Exercise goal:
All lines from the one that contains "This screenshot has height=414, width=800." to the end of the data must be retyped exactly. Pictures are not retyped.

Information given:
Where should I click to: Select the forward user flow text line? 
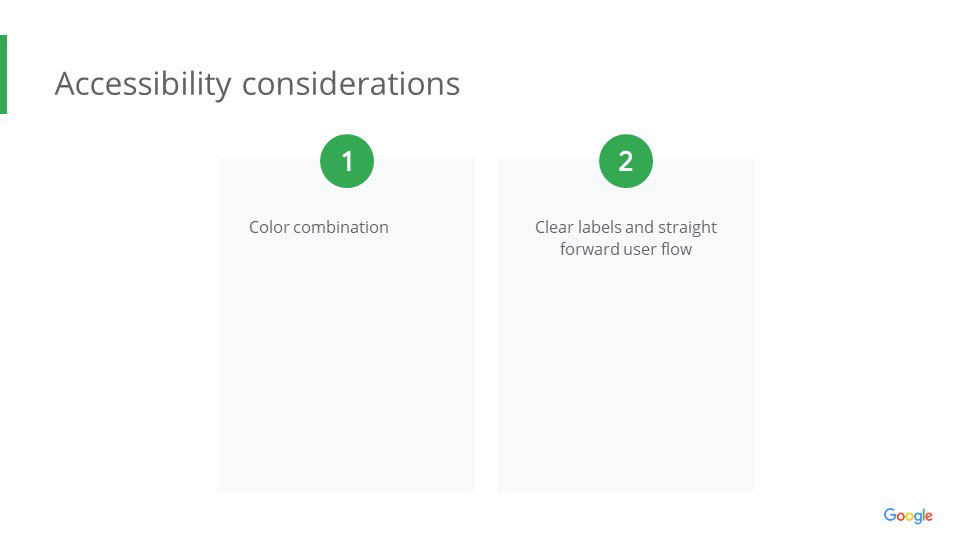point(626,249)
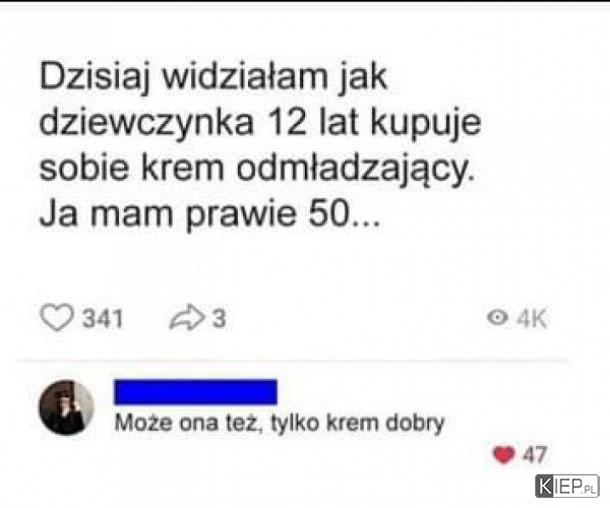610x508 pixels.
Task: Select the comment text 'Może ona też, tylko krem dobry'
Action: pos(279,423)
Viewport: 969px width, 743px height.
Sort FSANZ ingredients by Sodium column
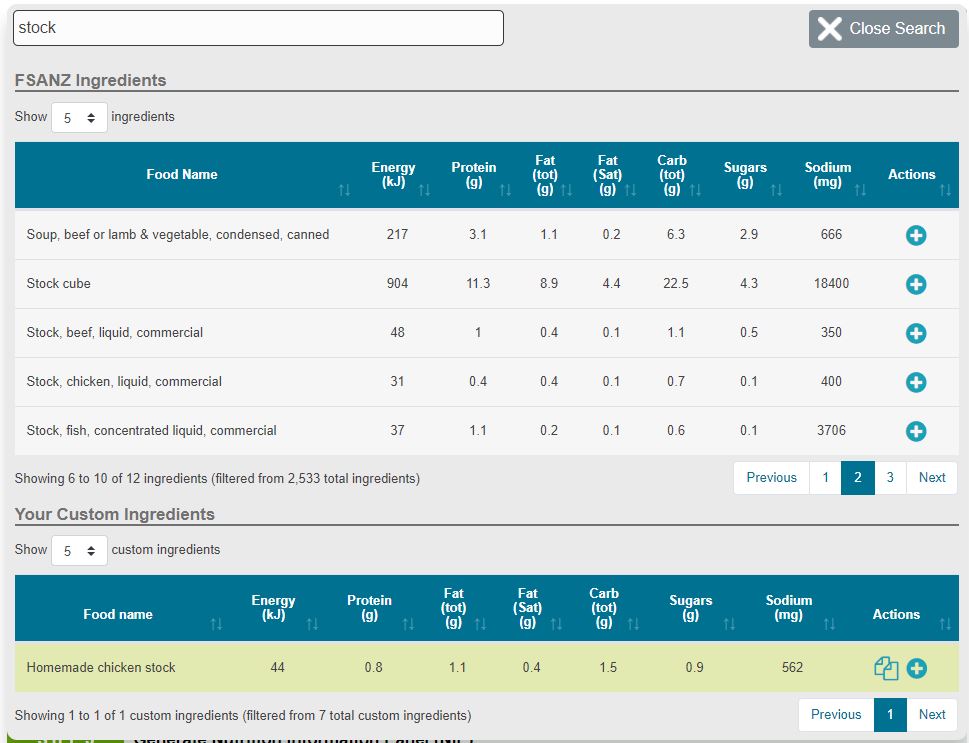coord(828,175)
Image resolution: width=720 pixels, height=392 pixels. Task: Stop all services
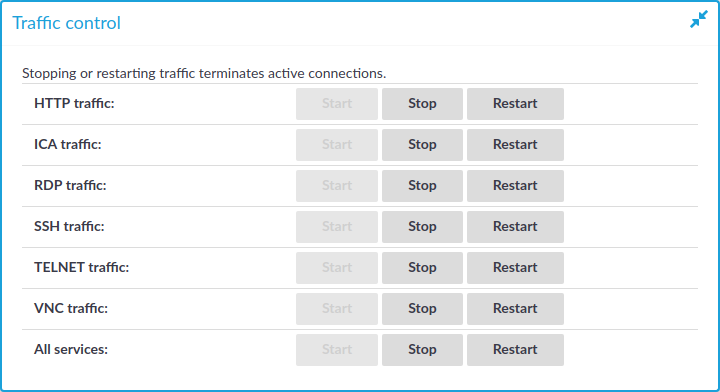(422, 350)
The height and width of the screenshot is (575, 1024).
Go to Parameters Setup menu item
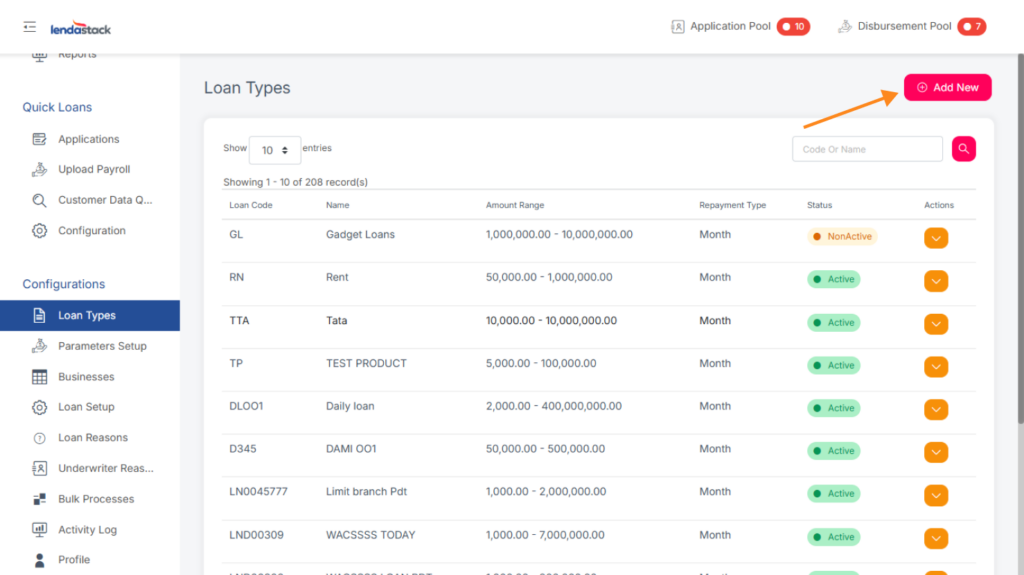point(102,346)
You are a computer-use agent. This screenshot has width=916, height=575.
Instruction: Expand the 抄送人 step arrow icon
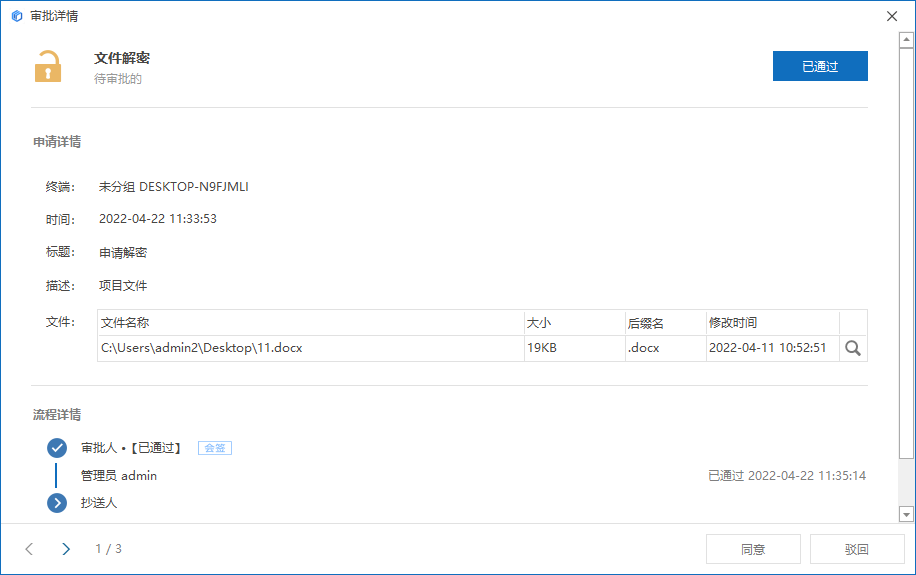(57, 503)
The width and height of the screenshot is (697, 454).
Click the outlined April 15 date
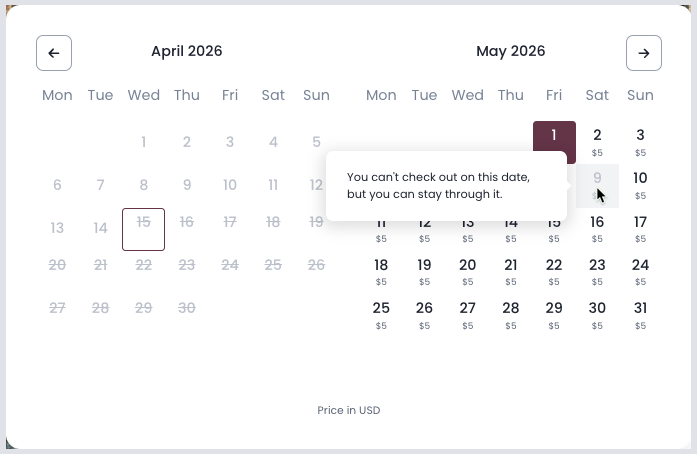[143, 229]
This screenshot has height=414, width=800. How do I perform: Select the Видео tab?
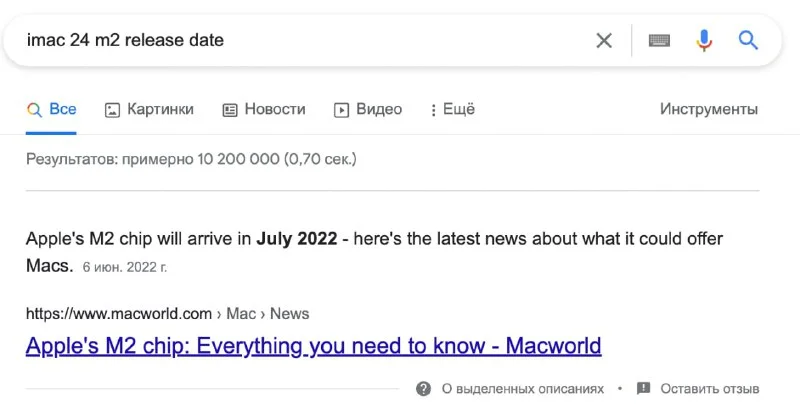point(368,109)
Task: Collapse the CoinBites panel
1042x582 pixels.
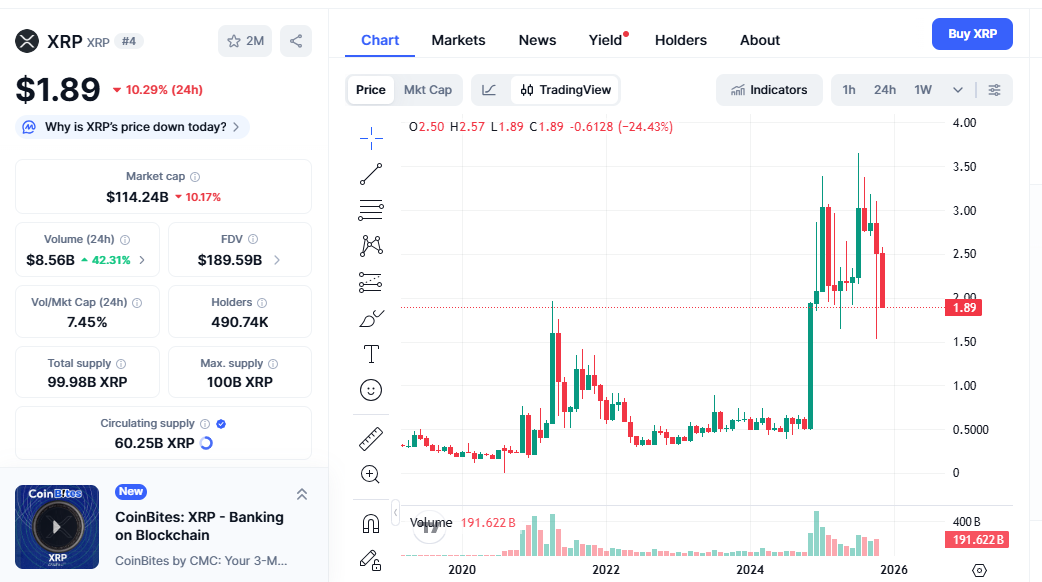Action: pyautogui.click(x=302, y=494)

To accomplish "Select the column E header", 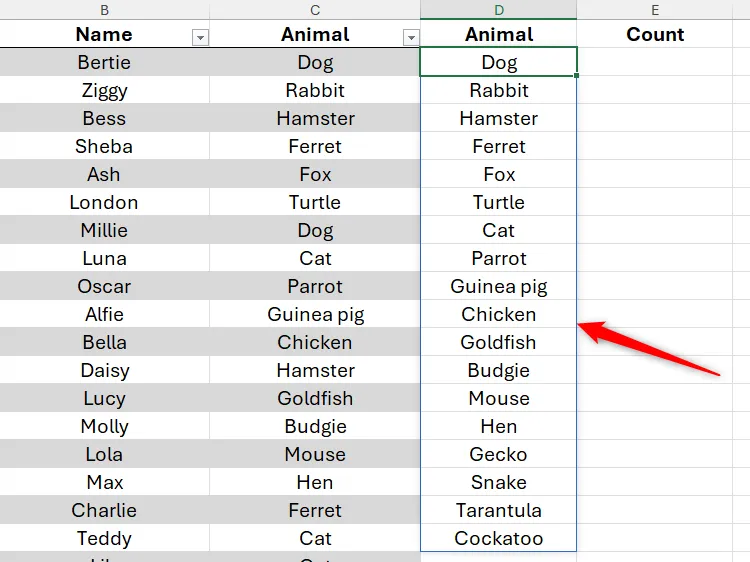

Exercise output:
This screenshot has height=414, width=800. How do I perform: Select the Видео tab?
point(368,109)
Task: Collapse the CoinBites panel
1042x582 pixels.
Action: pyautogui.click(x=302, y=494)

To accomplish "Select the column E header", 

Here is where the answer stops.